I just read an excellent book The Beck Diet Solution by Dr. Judith Beck. I was looking for a book applying cognitive behavioral therapy to weight loss, and came up with this one in a search on Amazon. CBT is excellent for improving negative thought patterns that affect our behavior. I personally notice negative thoughts leading to bad eating habits especially snacking (like when the little voice of temptation whispers “what could it hurt just this once?”) and I figured others might also, and CBT might help with this. It turns out Dr Beck’s father was a CBT pioneer and she is well versed in this, and excellently qualified to write this book.
I have gone several weeks avoiding snacking between meals and unplanned eating at mealtimes, my two downfalls. The first couple of weeks I had to gut it out, but afterwards it has gotten easier due to applying techniques from this book. For clarification, Dr. Beck means “diet” in the sense of a healthy way of eating, not some fad diet. Each chapter of the book has a section “what are you thinking”, about what Dr. Beck calls “sabotaging thoughts”, and how to respond to them.
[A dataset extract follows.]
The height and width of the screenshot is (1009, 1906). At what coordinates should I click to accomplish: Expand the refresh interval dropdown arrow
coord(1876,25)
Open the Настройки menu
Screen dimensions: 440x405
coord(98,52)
Very helpful.
The most inspirational part of the book was when she described having to put her young son on the ketogenic diet as treatment for epilepsy. Keto has good success for that purpose, but this is an extreme diet to have to put a young kid on. Fortunately it worked for the epilepsy, but he had to endure it for six years! Imagine the discipline required, no treats, no in between meal snacks, and a strict diet at mealtime, and going to school and watching your friends indulge in the things you can’t have. He learned to just say “Oh well” to temptation, and move on. If a child can show such awesome willpower, I guess I can say “Oh Well” and say no to snacks.